Exercise goal: Return only the lines running from the first line of the listing through the one with "By bias motivation (424, 1056)", unchanged.

Records for this task:
----
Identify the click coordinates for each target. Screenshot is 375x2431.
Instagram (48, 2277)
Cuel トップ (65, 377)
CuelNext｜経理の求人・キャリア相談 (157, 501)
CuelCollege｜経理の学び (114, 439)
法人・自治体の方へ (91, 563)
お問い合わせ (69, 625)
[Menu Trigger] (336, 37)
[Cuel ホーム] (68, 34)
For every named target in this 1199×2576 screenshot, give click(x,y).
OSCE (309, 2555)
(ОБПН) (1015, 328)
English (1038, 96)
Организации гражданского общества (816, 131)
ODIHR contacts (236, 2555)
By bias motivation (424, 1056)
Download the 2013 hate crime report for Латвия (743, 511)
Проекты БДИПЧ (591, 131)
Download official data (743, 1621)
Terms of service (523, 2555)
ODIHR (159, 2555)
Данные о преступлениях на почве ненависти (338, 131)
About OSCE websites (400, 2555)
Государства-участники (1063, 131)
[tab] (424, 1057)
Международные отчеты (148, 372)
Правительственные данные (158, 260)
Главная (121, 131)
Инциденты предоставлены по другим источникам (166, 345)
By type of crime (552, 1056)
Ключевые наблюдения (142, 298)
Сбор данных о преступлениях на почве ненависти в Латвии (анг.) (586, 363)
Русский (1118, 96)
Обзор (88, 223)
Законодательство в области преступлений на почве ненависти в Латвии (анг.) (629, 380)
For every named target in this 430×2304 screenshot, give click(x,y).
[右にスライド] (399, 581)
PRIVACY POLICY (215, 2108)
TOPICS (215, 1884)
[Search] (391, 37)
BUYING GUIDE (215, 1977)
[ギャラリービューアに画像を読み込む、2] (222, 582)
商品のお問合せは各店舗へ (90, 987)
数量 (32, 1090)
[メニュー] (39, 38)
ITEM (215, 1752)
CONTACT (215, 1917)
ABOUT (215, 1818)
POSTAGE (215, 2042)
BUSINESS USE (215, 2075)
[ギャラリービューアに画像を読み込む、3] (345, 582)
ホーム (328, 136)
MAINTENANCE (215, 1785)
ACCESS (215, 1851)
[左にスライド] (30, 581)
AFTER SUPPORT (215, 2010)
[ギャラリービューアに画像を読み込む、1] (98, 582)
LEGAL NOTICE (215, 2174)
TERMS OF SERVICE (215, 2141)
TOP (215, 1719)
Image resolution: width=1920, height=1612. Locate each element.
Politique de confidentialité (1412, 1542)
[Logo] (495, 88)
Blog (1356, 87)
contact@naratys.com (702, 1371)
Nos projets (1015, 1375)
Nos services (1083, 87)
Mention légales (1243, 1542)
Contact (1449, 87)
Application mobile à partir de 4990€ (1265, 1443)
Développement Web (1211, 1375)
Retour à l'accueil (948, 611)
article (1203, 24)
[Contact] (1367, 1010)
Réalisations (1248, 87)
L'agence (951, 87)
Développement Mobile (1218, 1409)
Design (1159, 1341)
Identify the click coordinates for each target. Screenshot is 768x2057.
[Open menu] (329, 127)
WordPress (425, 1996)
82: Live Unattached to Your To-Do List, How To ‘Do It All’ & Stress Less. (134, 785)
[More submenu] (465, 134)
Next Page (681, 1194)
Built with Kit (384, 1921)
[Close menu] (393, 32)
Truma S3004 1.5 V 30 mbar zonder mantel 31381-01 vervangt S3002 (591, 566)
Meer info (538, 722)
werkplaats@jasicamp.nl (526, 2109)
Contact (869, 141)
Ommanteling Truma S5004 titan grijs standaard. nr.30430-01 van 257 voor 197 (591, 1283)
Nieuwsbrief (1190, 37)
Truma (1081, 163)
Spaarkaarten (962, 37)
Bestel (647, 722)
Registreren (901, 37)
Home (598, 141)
----
Exercise output:
Identify the click coordinates for each target. Screenshot is 375x2431.
Instagram (48, 2277)
Cuel トップ (65, 377)
CuelNext｜経理の求人・キャリア相談 (157, 501)
CuelCollege｜経理の学び (114, 439)
法人・自治体の方へ (91, 563)
お問い合わせ (69, 625)
[Menu Trigger] (336, 37)
[Cuel ホーム] (68, 34)
For every named target in this 1199×2576 screenshot, give click(x,y).
OSCE (309, 2555)
(ОБПН) (1015, 328)
English (1038, 96)
Организации гражданского общества (816, 131)
ODIHR contacts (236, 2555)
By bias motivation (424, 1056)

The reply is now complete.